Since the "Lion Cove" P-cores lack HyperThreading, "Arrow Lake-S" is a 24-core/24-thread processor. The generational performance gain over the current Core i9-14900K will boil down to the ~14% IPC gain of "Lion Cove" over "Redwood Cove" (which in-turn was within 2% of "Raptor Cove"); and the massive 38-68% IPC improvement of the "Skymont" E-core over the "Crestmont" E-core (which in turn was +8% over "Gracemont.").
Intel is expected to debut the Core Ultra 200 series "Arrow Lake-S" desktop processors, and the LGA1851 platform led by the Intel Z890 chipset, around late-September or early-October, 2024.
57 Comments on CPU-Z Screenshot of Alleged Intel Core Ultra 9 285K "Arrow Lake" ES Surfaces, Confirms Intel 4 Process
And they slanted AMD for their naming scheme.
And one more thing, intel 4 and 3 seem to be nodelets of 7nm, but tsmc N4 and N3 are full nodes so I don't understand what was intel thinking. They wanted to be king of consolidated around the same metrics but then not so much.

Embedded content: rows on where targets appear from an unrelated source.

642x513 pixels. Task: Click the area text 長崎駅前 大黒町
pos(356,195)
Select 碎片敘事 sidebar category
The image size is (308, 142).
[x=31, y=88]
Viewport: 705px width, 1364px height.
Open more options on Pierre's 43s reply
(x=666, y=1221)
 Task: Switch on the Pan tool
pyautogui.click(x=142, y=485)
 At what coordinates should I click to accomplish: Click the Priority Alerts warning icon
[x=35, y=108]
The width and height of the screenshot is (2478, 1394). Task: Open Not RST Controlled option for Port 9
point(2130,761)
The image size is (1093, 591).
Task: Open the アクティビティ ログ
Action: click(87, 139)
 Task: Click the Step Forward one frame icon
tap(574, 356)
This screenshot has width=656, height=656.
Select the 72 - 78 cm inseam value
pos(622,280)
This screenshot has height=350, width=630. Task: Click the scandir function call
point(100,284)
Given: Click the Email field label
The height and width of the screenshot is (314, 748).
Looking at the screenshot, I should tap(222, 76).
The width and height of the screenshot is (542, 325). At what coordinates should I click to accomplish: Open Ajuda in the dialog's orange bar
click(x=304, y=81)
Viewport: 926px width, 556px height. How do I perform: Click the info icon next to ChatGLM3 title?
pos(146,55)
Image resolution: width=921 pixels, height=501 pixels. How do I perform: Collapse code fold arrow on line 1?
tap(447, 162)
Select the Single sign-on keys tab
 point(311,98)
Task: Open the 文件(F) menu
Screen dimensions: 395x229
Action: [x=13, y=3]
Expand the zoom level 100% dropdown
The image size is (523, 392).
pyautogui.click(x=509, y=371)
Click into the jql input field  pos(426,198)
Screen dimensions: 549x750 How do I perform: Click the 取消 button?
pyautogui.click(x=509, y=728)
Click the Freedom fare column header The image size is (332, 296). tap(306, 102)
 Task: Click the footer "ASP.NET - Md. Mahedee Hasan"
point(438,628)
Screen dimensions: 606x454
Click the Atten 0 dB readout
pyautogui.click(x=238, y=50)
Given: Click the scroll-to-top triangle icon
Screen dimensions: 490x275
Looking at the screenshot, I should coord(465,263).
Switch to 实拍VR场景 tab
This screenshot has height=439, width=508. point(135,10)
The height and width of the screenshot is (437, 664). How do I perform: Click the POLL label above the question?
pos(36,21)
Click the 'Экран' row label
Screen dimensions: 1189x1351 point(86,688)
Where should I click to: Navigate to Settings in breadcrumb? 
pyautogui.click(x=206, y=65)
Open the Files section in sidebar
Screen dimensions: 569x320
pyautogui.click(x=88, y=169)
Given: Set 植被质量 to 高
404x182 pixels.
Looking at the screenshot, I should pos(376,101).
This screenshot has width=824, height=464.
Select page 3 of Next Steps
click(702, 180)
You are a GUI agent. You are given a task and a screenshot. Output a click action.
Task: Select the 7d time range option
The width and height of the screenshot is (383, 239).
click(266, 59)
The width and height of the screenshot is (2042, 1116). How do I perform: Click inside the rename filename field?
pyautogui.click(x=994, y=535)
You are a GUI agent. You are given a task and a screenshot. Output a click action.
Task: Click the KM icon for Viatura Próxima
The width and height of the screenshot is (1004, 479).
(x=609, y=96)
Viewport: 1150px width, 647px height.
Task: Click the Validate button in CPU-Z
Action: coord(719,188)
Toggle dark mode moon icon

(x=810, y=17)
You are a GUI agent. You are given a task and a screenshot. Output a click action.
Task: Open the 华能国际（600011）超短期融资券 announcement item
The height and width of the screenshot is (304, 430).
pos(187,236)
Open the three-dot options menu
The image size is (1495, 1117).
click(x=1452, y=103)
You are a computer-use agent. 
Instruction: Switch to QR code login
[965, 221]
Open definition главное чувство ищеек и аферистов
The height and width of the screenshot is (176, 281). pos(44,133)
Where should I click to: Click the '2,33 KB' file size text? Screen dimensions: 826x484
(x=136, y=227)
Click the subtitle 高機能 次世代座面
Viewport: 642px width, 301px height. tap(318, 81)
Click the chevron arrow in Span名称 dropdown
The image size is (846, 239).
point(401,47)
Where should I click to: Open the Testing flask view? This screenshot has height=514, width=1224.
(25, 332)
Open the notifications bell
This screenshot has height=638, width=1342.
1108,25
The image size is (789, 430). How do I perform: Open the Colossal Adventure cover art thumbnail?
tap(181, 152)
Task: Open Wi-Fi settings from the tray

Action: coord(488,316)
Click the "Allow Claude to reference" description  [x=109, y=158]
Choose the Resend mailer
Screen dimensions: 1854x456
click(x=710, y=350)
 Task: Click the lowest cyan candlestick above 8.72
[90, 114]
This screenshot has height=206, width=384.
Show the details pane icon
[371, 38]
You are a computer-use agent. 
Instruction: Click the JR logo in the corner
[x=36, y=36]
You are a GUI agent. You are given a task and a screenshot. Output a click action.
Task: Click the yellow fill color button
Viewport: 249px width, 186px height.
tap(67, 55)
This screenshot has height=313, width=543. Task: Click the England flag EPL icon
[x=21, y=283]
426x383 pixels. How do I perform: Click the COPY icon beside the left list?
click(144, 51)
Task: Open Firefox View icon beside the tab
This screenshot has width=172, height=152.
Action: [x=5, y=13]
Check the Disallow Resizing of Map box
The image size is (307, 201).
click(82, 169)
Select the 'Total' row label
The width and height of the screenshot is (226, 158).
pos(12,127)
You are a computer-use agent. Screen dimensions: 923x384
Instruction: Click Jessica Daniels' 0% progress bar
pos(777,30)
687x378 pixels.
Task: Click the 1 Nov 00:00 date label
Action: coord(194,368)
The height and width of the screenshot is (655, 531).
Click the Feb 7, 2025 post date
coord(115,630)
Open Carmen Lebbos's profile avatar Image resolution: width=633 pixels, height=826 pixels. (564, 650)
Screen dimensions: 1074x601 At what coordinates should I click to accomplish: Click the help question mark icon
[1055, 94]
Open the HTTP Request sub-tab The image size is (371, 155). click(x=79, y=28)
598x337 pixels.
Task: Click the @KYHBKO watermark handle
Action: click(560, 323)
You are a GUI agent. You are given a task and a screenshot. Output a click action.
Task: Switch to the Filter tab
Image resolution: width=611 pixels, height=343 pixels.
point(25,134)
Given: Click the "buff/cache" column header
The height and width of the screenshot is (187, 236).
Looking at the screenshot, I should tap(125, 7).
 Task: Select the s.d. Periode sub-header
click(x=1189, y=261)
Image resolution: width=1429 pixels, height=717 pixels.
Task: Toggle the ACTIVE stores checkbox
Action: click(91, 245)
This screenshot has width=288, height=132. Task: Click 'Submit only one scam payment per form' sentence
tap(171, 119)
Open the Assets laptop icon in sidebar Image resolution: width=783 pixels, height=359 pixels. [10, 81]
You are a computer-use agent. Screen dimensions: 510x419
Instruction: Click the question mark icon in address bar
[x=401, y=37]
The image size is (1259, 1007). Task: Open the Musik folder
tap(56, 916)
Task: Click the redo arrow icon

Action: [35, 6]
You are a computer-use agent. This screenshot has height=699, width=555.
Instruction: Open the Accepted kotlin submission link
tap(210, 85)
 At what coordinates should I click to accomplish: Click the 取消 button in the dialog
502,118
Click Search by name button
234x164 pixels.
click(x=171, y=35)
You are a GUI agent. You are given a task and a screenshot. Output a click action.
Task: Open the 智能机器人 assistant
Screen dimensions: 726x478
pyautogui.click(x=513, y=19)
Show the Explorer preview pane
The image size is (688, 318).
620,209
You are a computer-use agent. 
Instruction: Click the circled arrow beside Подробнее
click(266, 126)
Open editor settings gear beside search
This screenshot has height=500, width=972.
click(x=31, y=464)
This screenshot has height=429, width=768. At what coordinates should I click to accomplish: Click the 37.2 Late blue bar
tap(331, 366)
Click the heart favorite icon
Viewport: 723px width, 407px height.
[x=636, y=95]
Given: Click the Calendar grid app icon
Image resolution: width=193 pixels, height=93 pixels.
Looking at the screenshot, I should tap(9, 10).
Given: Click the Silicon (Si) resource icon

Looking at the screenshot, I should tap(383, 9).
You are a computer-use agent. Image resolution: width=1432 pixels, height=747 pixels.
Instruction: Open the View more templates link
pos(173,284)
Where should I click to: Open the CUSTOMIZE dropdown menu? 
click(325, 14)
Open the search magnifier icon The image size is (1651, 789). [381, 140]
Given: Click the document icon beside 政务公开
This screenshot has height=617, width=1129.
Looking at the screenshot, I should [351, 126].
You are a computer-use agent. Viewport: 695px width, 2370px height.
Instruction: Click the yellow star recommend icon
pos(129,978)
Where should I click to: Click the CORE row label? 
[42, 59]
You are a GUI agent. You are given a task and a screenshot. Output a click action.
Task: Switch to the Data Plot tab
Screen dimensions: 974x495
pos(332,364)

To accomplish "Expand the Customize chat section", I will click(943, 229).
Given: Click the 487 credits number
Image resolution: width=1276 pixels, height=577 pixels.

I'm overall a little disappointed, we should be getting that high NA and backside power delivery at this point.
Sure TSMC have 3nm before Intel, Samsung, etc., but that's not to say it will actually be the best example of it - the transistors are usually several times bigger than 3nm for example.
For sure, TSMC are making some chip features smaller, but due to the limits of the metals in use you can only make the size of the components in the chip so small.
What I'm most impressed about is that despite moving to smaller processes, the leakage current is actually being very well controlled - the idle power numbers for example of these chips going down to low single digits whilst having billions of transistors - a while ago there were some who thought this would end up making moving to some smaller processes less desirable.